» **Aim of the exercise**: Exact repetition of the data is the whole task.

(Saved entries)
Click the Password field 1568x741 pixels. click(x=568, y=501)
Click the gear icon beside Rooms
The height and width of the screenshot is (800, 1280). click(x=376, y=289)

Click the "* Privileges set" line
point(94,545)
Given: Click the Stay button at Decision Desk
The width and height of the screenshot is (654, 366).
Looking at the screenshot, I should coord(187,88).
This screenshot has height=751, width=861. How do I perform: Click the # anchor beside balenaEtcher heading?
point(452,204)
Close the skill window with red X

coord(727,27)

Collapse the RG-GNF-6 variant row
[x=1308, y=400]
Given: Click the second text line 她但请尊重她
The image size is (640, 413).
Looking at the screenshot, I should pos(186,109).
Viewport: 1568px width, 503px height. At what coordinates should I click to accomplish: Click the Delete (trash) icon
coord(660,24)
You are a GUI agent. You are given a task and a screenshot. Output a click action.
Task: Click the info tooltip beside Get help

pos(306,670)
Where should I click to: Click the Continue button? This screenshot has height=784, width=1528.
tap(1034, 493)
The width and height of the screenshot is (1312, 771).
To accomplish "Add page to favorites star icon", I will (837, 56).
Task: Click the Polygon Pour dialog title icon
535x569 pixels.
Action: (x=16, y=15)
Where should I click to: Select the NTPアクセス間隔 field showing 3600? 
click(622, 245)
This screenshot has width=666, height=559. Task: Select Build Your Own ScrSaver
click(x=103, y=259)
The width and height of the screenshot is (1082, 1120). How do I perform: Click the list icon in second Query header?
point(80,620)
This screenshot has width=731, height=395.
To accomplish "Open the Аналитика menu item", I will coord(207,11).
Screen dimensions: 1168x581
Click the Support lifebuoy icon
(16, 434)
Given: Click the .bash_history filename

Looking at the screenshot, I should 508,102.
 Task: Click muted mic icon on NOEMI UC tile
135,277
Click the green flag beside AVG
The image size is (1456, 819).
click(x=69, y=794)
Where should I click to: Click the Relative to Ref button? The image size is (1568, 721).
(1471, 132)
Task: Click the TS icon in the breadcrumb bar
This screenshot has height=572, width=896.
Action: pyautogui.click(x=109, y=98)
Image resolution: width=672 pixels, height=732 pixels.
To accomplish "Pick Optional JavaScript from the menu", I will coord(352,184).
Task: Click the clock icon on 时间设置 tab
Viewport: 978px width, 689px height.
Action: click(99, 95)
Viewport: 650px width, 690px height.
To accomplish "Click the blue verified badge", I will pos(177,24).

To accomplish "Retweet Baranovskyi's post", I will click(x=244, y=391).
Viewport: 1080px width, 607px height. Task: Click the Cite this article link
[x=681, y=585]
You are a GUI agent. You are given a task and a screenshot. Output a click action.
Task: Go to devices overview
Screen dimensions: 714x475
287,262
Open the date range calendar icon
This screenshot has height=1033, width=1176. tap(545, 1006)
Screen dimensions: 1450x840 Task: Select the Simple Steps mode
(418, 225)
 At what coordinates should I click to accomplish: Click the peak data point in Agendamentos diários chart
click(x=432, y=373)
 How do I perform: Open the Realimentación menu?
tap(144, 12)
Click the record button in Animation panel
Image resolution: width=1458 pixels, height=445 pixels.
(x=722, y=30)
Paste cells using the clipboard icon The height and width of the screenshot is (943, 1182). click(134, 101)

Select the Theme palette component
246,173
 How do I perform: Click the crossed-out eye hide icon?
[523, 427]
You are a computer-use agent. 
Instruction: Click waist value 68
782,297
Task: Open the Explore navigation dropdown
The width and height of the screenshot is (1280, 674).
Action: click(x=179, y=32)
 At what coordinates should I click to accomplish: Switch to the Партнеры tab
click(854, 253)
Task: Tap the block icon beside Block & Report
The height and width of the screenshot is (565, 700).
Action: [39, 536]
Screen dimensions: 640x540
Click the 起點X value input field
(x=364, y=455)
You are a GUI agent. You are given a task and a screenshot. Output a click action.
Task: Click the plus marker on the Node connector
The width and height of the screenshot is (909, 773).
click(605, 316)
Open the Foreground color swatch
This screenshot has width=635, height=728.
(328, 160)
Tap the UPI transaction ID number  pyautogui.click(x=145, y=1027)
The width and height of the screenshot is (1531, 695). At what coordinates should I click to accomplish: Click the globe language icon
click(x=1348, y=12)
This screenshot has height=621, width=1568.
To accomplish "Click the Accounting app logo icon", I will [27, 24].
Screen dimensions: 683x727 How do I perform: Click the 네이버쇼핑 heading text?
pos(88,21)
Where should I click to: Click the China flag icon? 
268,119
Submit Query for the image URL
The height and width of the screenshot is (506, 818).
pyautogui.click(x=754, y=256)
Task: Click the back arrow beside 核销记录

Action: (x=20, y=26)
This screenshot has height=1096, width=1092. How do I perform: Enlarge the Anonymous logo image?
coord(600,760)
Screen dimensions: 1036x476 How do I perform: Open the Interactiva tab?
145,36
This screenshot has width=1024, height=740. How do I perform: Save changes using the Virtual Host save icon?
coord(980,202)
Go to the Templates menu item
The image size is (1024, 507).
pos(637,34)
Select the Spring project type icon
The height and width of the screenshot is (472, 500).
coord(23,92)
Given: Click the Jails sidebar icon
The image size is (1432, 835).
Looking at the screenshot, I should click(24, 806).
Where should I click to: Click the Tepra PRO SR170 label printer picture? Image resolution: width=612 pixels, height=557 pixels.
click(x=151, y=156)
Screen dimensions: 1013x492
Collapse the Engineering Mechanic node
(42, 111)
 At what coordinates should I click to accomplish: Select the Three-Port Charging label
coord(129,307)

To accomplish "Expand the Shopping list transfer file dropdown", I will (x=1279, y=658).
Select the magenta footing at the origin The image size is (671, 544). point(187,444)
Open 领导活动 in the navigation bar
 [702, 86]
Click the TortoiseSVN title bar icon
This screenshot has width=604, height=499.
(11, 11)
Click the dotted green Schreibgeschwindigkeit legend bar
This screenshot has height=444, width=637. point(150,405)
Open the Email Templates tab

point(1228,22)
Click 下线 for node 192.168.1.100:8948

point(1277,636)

» **Answer box**:
Click the Password field 1568x741 pixels. click(x=568, y=501)
Click the gear icon beside Rooms
The height and width of the screenshot is (800, 1280). click(x=376, y=289)

Click the "* Privileges set" line
point(94,545)
Given: Click the Stay button at Decision Desk
The width and height of the screenshot is (654, 366).
Looking at the screenshot, I should coord(187,88).
This screenshot has height=751, width=861. How do I perform: Click the # anchor beside balenaEtcher heading?
point(452,204)
Close the skill window with red X

coord(727,27)

Collapse the RG-GNF-6 variant row
[x=1308, y=400]
Given: Click the second text line 她但请尊重她
The image size is (640, 413).
Looking at the screenshot, I should pos(186,109).
Viewport: 1568px width, 503px height. At what coordinates should I click to accomplish: Click the Delete (trash) icon
coord(660,24)
You are a GUI agent. You are given a task and a screenshot. Output a click action.
Task: Click the info tooltip beside Get help

pos(306,670)
Where should I click to: Click the Continue button? This screenshot has height=784, width=1528.
tap(1034, 493)
The width and height of the screenshot is (1312, 771).
To accomplish "Add page to favorites star icon", I will (837, 56).
Task: Click the Polygon Pour dialog title icon
535x569 pixels.
Action: (x=16, y=15)
Where should I click to: Select the NTPアクセス間隔 field showing 3600? 
click(622, 245)
This screenshot has width=666, height=559. Task: Select Build Your Own ScrSaver
click(x=103, y=259)
The width and height of the screenshot is (1082, 1120). How do I perform: Click the list icon in second Query header?
point(80,620)
This screenshot has width=731, height=395.
To accomplish "Open the Аналитика menu item", I will coord(207,11).
Screen dimensions: 1168x581
Click the Support lifebuoy icon
(16, 434)
Given: Click the .bash_history filename

Looking at the screenshot, I should 508,102.
 Task: Click muted mic icon on NOEMI UC tile
135,277
Click the green flag beside AVG
The image size is (1456, 819).
click(x=69, y=794)
Where should I click to: Click the Relative to Ref button? The image size is (1568, 721).
(1471, 132)
Task: Click the TS icon in the breadcrumb bar
This screenshot has height=572, width=896.
Action: pyautogui.click(x=109, y=98)
Image resolution: width=672 pixels, height=732 pixels.
To accomplish "Pick Optional JavaScript from the menu", I will coord(352,184).
Task: Click the clock icon on 时间设置 tab
Viewport: 978px width, 689px height.
Action: click(99, 95)
Viewport: 650px width, 690px height.
To accomplish "Click the blue verified badge", I will pos(177,24).

To accomplish "Retweet Baranovskyi's post", I will click(x=244, y=391).
Viewport: 1080px width, 607px height. Task: Click the Cite this article link
[x=681, y=585]
You are a GUI agent. You are given a task and a screenshot. Output a click action.
Task: Go to devices overview
Screen dimensions: 714x475
287,262
Open the date range calendar icon
This screenshot has height=1033, width=1176. tap(545, 1006)
Screen dimensions: 1450x840 Task: Select the Simple Steps mode
(418, 225)
 At what coordinates should I click to accomplish: Click the peak data point in Agendamentos diários chart
click(x=432, y=373)
 How do I perform: Open the Realimentación menu?
tap(144, 12)
Click the record button in Animation panel
Image resolution: width=1458 pixels, height=445 pixels.
(x=722, y=30)
Paste cells using the clipboard icon The height and width of the screenshot is (943, 1182). click(134, 101)

Select the Theme palette component
246,173
 How do I perform: Click the crossed-out eye hide icon?
[523, 427]
You are a computer-use agent. 
Instruction: Click waist value 68
782,297
Task: Open the Explore navigation dropdown
The width and height of the screenshot is (1280, 674).
Action: click(x=179, y=32)
 At what coordinates should I click to accomplish: Switch to the Партнеры tab
click(854, 253)
Task: Tap the block icon beside Block & Report
The height and width of the screenshot is (565, 700).
Action: [39, 536]
Screen dimensions: 640x540
Click the 起點X value input field
(x=364, y=455)
You are a GUI agent. You are given a task and a screenshot. Output a click action.
Task: Click the plus marker on the Node connector
The width and height of the screenshot is (909, 773).
click(605, 316)
Open the Foreground color swatch
This screenshot has width=635, height=728.
(328, 160)
Tap the UPI transaction ID number  pyautogui.click(x=145, y=1027)
The width and height of the screenshot is (1531, 695). At what coordinates should I click to accomplish: Click the globe language icon
click(x=1348, y=12)
This screenshot has height=621, width=1568.
To accomplish "Click the Accounting app logo icon", I will [27, 24].
Screen dimensions: 683x727 How do I perform: Click the 네이버쇼핑 heading text?
pos(88,21)
Where should I click to: Click the China flag icon? 
268,119
Submit Query for the image URL
The height and width of the screenshot is (506, 818).
pyautogui.click(x=754, y=256)
Task: Click the back arrow beside 核销记录

Action: (x=20, y=26)
This screenshot has height=1096, width=1092. How do I perform: Enlarge the Anonymous logo image?
coord(600,760)
Screen dimensions: 1036x476 How do I perform: Open the Interactiva tab?
145,36
This screenshot has width=1024, height=740. How do I perform: Save changes using the Virtual Host save icon?
coord(980,202)
Go to the Templates menu item
The image size is (1024, 507).
pos(637,34)
Select the Spring project type icon
The height and width of the screenshot is (472, 500).
coord(23,92)
Given: Click the Jails sidebar icon
The image size is (1432, 835).
Looking at the screenshot, I should click(24, 806).
Where should I click to: Click the Tepra PRO SR170 label printer picture? Image resolution: width=612 pixels, height=557 pixels.
click(x=151, y=156)
Screen dimensions: 1013x492
Collapse the Engineering Mechanic node
(42, 111)
 At what coordinates should I click to accomplish: Select the Three-Port Charging label
coord(129,307)

To accomplish "Expand the Shopping list transfer file dropdown", I will (x=1279, y=658).
Select the magenta footing at the origin The image size is (671, 544). point(187,444)
Open 领导活动 in the navigation bar
 [702, 86]
Click the TortoiseSVN title bar icon
This screenshot has width=604, height=499.
(11, 11)
Click the dotted green Schreibgeschwindigkeit legend bar
This screenshot has height=444, width=637. point(150,405)
Open the Email Templates tab

point(1228,22)
Click 下线 for node 192.168.1.100:8948

point(1277,636)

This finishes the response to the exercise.